The government on Wednesday told Lok Sabha that it is committed to protecting the fundamental rights of citizens, including the right to privacy, and that there are adequate provisions in the Information Technology (IT) Act to deal with hacking and spyware.
The government is also working on the Personal Data Protection Bill to safeguard privacy of citizens, and it is proposed to table it in Parliament, Minister of Information Technology Ravi Shankar Prasad said in a written reply in the Lok Sabha.
The government has taken note of the fact that a spyware/malware affected some WhatsApp users. According to WhatsApp, this spyware was developed by an Israel-based company NSO Group and that it had developed and used Pegasus spyware to attempt to reach mobile phones of a possible number of 1,400 users globally. The users include 121 people from India, Prasad said.
The government said some media reports attempting to malign the government of India for the reported breach are "completely misleading". The government is committed to protecting the fundamental rights of citizens, including the right to privacy, it said.
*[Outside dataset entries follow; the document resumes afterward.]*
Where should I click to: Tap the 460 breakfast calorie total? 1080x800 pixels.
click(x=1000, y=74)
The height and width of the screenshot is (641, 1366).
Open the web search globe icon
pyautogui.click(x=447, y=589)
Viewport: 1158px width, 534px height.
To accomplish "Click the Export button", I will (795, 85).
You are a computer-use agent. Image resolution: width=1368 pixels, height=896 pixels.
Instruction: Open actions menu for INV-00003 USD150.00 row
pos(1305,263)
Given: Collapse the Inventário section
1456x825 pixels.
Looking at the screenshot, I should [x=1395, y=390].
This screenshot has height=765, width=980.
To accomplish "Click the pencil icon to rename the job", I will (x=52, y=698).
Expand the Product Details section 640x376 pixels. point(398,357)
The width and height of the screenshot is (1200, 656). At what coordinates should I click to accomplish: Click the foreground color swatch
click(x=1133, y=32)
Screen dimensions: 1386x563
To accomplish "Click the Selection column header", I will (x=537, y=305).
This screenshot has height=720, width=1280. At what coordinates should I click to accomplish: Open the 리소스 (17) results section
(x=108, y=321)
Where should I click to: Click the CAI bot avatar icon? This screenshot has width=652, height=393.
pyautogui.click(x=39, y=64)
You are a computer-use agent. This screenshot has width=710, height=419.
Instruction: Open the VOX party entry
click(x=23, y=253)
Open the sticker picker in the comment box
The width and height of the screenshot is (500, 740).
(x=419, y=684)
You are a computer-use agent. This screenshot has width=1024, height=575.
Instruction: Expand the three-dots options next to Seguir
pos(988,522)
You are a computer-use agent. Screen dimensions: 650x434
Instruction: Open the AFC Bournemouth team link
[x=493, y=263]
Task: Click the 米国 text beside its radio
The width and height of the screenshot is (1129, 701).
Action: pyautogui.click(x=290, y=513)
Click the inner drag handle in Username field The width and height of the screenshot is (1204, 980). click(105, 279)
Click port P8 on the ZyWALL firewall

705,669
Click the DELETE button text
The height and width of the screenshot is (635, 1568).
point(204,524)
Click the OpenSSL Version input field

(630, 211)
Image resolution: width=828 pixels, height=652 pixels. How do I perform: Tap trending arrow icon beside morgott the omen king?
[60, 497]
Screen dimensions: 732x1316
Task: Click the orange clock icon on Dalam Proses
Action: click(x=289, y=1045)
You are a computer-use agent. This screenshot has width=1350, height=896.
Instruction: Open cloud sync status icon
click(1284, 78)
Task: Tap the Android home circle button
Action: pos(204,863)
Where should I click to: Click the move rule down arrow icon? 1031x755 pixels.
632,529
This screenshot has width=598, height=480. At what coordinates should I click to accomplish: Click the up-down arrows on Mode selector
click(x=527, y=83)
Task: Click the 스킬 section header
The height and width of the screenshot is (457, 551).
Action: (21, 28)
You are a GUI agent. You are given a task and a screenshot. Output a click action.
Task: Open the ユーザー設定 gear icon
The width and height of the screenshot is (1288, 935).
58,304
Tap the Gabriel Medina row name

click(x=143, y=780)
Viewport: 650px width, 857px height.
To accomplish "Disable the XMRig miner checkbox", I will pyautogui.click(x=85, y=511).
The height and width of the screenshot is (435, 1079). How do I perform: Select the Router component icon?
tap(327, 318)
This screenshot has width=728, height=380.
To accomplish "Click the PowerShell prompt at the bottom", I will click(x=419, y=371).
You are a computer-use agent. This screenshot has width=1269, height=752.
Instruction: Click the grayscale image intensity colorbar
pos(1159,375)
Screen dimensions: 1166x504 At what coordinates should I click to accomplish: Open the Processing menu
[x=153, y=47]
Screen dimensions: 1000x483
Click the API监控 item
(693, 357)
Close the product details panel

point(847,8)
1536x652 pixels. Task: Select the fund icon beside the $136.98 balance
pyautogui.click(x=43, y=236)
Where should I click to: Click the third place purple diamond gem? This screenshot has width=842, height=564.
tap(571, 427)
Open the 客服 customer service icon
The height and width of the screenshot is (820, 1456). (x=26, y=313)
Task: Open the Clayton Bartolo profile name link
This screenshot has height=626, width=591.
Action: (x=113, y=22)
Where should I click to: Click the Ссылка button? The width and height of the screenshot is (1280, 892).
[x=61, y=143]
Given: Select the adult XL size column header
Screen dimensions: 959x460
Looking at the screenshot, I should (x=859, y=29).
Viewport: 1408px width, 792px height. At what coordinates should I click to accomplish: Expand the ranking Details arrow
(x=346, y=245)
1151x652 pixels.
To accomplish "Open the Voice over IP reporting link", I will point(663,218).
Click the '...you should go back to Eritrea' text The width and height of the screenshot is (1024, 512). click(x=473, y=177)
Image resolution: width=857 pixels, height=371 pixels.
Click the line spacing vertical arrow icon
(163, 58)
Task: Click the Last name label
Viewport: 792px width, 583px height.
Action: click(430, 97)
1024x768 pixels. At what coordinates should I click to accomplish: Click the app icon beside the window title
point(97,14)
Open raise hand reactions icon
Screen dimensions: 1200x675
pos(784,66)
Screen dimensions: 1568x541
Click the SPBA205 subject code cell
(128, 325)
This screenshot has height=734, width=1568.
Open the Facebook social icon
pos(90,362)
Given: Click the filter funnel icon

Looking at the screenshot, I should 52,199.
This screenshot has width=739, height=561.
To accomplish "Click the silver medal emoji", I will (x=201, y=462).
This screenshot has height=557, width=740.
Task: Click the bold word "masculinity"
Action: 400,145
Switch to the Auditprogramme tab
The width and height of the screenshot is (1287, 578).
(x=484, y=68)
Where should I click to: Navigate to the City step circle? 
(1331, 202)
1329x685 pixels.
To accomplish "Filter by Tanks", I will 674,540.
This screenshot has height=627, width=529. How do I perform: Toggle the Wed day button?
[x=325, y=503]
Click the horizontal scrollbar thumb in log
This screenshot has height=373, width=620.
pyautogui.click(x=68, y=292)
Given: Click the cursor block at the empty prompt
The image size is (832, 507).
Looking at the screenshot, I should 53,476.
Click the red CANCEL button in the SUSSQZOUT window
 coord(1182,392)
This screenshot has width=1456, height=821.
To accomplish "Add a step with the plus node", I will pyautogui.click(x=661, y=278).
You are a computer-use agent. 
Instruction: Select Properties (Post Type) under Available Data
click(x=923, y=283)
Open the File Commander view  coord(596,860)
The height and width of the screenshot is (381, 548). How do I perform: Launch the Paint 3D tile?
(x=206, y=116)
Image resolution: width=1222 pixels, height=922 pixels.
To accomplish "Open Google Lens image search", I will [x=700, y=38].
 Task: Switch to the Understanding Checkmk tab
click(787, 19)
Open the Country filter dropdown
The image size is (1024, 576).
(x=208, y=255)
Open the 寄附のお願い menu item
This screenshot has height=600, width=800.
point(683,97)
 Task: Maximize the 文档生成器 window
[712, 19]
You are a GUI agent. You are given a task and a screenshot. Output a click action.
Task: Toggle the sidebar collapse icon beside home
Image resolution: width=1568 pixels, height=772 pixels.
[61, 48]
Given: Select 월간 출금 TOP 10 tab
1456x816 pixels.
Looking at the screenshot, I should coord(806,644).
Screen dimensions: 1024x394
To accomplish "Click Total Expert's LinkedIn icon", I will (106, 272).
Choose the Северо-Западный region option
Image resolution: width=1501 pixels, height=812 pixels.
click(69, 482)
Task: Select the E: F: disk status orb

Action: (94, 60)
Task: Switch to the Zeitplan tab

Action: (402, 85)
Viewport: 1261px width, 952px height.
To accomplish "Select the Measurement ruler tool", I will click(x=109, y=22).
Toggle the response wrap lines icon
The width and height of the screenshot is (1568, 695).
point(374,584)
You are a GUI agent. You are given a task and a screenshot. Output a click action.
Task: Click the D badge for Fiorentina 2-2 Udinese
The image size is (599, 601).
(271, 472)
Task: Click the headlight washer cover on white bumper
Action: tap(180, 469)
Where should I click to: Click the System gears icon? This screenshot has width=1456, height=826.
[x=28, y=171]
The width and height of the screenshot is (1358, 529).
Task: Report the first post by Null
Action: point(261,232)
The government operates strictly as per provisions of law and protocols. There are adequate provisions in the Information Technology (IT) Act, 2000 to deal with hacking and spyware.
The ministry informed the House that the Indian Computer Emergency Response Team (CERT-In) published a vulnerability note on May 17 advising countermeasures to users regarding a vulnerability in WhatsApp.
Subsequently, on May 20 WhatsApp reported an incident to the CERT-In stating that WhatsApp had identified and promptly fixed a vulnerability that could enable an attacker to insert and execute code on mobile devices and that the vulnerability can no longer be exploited to carry out attacks.
On September 5, 2019 WhatsApp wrote to CERT-In mentioning an update to the security incident reported in May 2019, that while the full extent of this attack may never be known, WhatsApp continued to review the available information.
It also mentioned that WhatsApp believes it is likely that devices of approximately one 121 users in India might have been attempted to be reached.
Based on media reports on October 31 about spyware Pegasus, CERT-In issued a formal notice to WhatsApp seeking submission of relevant details and information, IT ministry said in details.